» **Directions for this task**
Can you swap "Instruction" for "Directive" in every row below, keeping everything else unchanged?

------ Material for this exercise ------

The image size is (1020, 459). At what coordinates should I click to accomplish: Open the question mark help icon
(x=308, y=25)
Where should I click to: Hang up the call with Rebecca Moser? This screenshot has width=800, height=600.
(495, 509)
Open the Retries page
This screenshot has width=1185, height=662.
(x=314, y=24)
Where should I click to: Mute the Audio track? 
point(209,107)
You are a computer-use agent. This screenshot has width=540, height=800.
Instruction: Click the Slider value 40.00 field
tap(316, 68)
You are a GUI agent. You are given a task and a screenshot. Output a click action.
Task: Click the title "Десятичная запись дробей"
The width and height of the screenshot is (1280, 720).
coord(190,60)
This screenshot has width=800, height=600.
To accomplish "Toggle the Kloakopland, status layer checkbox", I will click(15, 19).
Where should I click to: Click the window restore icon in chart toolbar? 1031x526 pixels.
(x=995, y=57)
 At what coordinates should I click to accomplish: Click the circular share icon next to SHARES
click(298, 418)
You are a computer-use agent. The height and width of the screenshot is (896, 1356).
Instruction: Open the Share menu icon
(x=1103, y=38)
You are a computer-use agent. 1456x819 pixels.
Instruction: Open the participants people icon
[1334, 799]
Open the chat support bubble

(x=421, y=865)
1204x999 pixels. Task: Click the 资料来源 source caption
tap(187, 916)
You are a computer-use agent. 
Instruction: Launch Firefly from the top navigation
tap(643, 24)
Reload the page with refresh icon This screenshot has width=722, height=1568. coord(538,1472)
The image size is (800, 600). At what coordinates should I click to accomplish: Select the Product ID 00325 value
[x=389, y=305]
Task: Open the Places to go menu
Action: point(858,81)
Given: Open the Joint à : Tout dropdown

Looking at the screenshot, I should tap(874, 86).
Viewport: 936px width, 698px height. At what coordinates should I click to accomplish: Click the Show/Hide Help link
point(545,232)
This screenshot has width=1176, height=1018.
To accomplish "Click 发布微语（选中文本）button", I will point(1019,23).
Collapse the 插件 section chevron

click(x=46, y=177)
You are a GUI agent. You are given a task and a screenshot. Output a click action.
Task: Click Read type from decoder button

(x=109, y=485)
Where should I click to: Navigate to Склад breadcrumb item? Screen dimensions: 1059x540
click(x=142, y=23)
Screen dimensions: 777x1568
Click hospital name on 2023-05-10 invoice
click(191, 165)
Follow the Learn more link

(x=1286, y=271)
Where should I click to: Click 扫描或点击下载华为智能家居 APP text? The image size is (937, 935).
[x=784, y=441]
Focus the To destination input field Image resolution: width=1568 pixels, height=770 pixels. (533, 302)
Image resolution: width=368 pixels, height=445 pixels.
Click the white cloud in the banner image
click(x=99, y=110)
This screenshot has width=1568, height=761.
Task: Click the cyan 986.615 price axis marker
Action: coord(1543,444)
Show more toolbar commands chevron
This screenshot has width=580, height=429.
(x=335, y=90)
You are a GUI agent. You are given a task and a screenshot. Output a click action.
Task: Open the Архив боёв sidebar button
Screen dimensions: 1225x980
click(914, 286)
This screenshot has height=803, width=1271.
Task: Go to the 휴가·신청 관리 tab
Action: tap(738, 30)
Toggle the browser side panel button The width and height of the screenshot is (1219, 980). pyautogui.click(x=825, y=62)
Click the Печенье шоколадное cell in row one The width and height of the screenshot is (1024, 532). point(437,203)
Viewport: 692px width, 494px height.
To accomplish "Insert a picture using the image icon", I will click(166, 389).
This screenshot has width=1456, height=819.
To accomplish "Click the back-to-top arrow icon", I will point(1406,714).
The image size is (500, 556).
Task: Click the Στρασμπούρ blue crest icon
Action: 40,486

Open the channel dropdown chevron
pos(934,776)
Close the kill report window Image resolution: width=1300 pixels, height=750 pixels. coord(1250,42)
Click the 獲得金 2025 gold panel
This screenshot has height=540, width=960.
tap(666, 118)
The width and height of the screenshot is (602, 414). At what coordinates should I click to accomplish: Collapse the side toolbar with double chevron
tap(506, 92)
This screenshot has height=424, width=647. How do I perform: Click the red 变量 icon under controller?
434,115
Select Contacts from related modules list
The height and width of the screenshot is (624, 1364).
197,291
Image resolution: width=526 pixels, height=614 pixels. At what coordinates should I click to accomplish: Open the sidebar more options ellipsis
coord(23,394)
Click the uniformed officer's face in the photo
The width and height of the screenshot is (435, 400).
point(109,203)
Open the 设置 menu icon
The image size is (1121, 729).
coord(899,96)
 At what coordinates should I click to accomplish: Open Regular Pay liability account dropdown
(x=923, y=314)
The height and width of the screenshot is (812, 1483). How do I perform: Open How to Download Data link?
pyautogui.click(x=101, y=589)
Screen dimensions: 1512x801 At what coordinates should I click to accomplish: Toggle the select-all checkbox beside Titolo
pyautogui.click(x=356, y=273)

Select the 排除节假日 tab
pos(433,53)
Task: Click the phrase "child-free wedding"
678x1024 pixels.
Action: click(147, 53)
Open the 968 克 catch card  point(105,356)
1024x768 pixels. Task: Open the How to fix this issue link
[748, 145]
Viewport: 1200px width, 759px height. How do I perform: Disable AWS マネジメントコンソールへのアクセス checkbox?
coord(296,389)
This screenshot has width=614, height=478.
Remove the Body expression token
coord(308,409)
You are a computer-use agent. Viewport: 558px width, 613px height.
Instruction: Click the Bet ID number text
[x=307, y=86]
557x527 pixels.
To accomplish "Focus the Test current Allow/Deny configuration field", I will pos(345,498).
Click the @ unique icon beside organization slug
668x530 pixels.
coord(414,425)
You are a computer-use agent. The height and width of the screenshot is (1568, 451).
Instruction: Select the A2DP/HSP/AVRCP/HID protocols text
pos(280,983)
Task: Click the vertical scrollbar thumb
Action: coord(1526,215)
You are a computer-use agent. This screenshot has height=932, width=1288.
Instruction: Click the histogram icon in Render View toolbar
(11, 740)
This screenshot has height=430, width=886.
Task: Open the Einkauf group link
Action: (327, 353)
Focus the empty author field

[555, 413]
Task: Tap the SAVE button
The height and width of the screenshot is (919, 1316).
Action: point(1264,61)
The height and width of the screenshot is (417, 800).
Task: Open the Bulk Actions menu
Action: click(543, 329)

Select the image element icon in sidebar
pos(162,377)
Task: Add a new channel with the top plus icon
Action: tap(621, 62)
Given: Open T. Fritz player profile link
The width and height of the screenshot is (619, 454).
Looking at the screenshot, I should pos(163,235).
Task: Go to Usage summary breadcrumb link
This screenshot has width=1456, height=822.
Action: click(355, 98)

------

» **Result of this exercise**
The image size is (1020, 459). At what coordinates should I click to accomplish: Open the question mark help icon
(x=308, y=25)
Where should I click to: Hang up the call with Rebecca Moser? This screenshot has width=800, height=600.
(495, 509)
Open the Retries page
This screenshot has width=1185, height=662.
(x=314, y=24)
Where should I click to: Mute the Audio track? 
point(209,107)
You are a computer-use agent. This screenshot has width=540, height=800.
Directive: Click the Slider value 40.00 field
tap(316, 68)
You are a GUI agent. You are given a task and a screenshot. Output a click action.
Task: Click the title "Десятичная запись дробей"
The width and height of the screenshot is (1280, 720).
coord(190,60)
This screenshot has width=800, height=600.
To accomplish "Toggle the Kloakopland, status layer checkbox", I will click(15, 19).
Where should I click to: Click the window restore icon in chart toolbar? 1031x526 pixels.
(x=995, y=57)
 At what coordinates should I click to accomplish: Click the circular share icon next to SHARES
click(298, 418)
You are a computer-use agent. The height and width of the screenshot is (896, 1356).
Directive: Open the Share menu icon
(x=1103, y=38)
You are a computer-use agent. 1456x819 pixels.
Directive: Open the participants people icon
[1334, 799]
Open the chat support bubble

(x=421, y=865)
1204x999 pixels. Task: Click the 资料来源 source caption
tap(187, 916)
You are a computer-use agent. 
Directive: Launch Firefly from the top navigation
tap(643, 24)
Reload the page with refresh icon This screenshot has width=722, height=1568. coord(538,1472)
The image size is (800, 600). At what coordinates should I click to accomplish: Select the Product ID 00325 value
[x=389, y=305]
Task: Open the Places to go menu
Action: point(858,81)
Given: Open the Joint à : Tout dropdown

Looking at the screenshot, I should tap(874, 86).
Viewport: 936px width, 698px height. At what coordinates should I click to accomplish: Click the Show/Hide Help link
point(545,232)
This screenshot has width=1176, height=1018.
To accomplish "Click 发布微语（选中文本）button", I will point(1019,23).
Collapse the 插件 section chevron

click(x=46, y=177)
You are a GUI agent. You are given a task and a screenshot. Output a click action.
Task: Click Read type from decoder button

(x=109, y=485)
Where should I click to: Navigate to Склад breadcrumb item? Screen dimensions: 1059x540
click(x=142, y=23)
Screen dimensions: 777x1568
Click hospital name on 2023-05-10 invoice
click(191, 165)
Follow the Learn more link

(x=1286, y=271)
Where should I click to: Click 扫描或点击下载华为智能家居 APP text? The image size is (937, 935).
[x=784, y=441]
Focus the To destination input field Image resolution: width=1568 pixels, height=770 pixels. (533, 302)
Image resolution: width=368 pixels, height=445 pixels.
Click the white cloud in the banner image
click(x=99, y=110)
This screenshot has width=1568, height=761.
Task: Click the cyan 986.615 price axis marker
Action: coord(1543,444)
Show more toolbar commands chevron
This screenshot has width=580, height=429.
(x=335, y=90)
You are a GUI agent. You are given a task and a screenshot. Output a click action.
Task: Open the Архив боёв sidebar button
Screen dimensions: 1225x980
click(914, 286)
This screenshot has height=803, width=1271.
Task: Go to the 휴가·신청 관리 tab
Action: tap(738, 30)
Toggle the browser side panel button The width and height of the screenshot is (1219, 980). pyautogui.click(x=825, y=62)
Click the Печенье шоколадное cell in row one The width and height of the screenshot is (1024, 532). point(437,203)
Viewport: 692px width, 494px height.
To accomplish "Insert a picture using the image icon", I will click(166, 389).
This screenshot has width=1456, height=819.
To accomplish "Click the back-to-top arrow icon", I will point(1406,714).
The image size is (500, 556).
Task: Click the Στρασμπούρ blue crest icon
Action: 40,486

Open the channel dropdown chevron
pos(934,776)
Close the kill report window Image resolution: width=1300 pixels, height=750 pixels. coord(1250,42)
Click the 獲得金 2025 gold panel
This screenshot has height=540, width=960.
tap(666, 118)
The width and height of the screenshot is (602, 414). At what coordinates should I click to accomplish: Collapse the side toolbar with double chevron
tap(506, 92)
This screenshot has height=424, width=647. How do I perform: Click the red 变量 icon under controller?
434,115
Select Contacts from related modules list
The height and width of the screenshot is (624, 1364).
197,291
Image resolution: width=526 pixels, height=614 pixels. At what coordinates should I click to accomplish: Open the sidebar more options ellipsis
coord(23,394)
Click the uniformed officer's face in the photo
The width and height of the screenshot is (435, 400).
point(109,203)
Open the 设置 menu icon
The image size is (1121, 729).
coord(899,96)
 At what coordinates should I click to accomplish: Open Regular Pay liability account dropdown
(x=923, y=314)
The height and width of the screenshot is (812, 1483). How do I perform: Open How to Download Data link?
pyautogui.click(x=101, y=589)
Screen dimensions: 1512x801 At what coordinates should I click to accomplish: Toggle the select-all checkbox beside Titolo
pyautogui.click(x=356, y=273)

Select the 排除节假日 tab
pos(433,53)
Task: Click the phrase "child-free wedding"
678x1024 pixels.
Action: click(147, 53)
Open the 968 克 catch card  point(105,356)
1024x768 pixels. Task: Open the How to fix this issue link
[748, 145]
Viewport: 1200px width, 759px height. How do I perform: Disable AWS マネジメントコンソールへのアクセス checkbox?
coord(296,389)
This screenshot has width=614, height=478.
Remove the Body expression token
coord(308,409)
You are a computer-use agent. Viewport: 558px width, 613px height.
Directive: Click the Bet ID number text
[x=307, y=86]
557x527 pixels.
To accomplish "Focus the Test current Allow/Deny configuration field", I will pos(345,498).
Click the @ unique icon beside organization slug
668x530 pixels.
coord(414,425)
You are a computer-use agent. The height and width of the screenshot is (1568, 451).
Directive: Select the A2DP/HSP/AVRCP/HID protocols text
pos(280,983)
Task: Click the vertical scrollbar thumb
Action: coord(1526,215)
You are a computer-use agent. This screenshot has height=932, width=1288.
Directive: Click the histogram icon in Render View toolbar
(11, 740)
This screenshot has height=430, width=886.
Task: Open the Einkauf group link
Action: (327, 353)
Focus the empty author field

[555, 413]
Task: Tap the SAVE button
The height and width of the screenshot is (919, 1316).
Action: point(1264,61)
The height and width of the screenshot is (417, 800).
Task: Open the Bulk Actions menu
Action: click(543, 329)

Select the image element icon in sidebar
pos(162,377)
Task: Add a new channel with the top plus icon
Action: tap(621, 62)
Given: Open T. Fritz player profile link
The width and height of the screenshot is (619, 454).
Looking at the screenshot, I should pos(163,235).
Task: Go to Usage summary breadcrumb link
This screenshot has width=1456, height=822.
Action: click(355, 98)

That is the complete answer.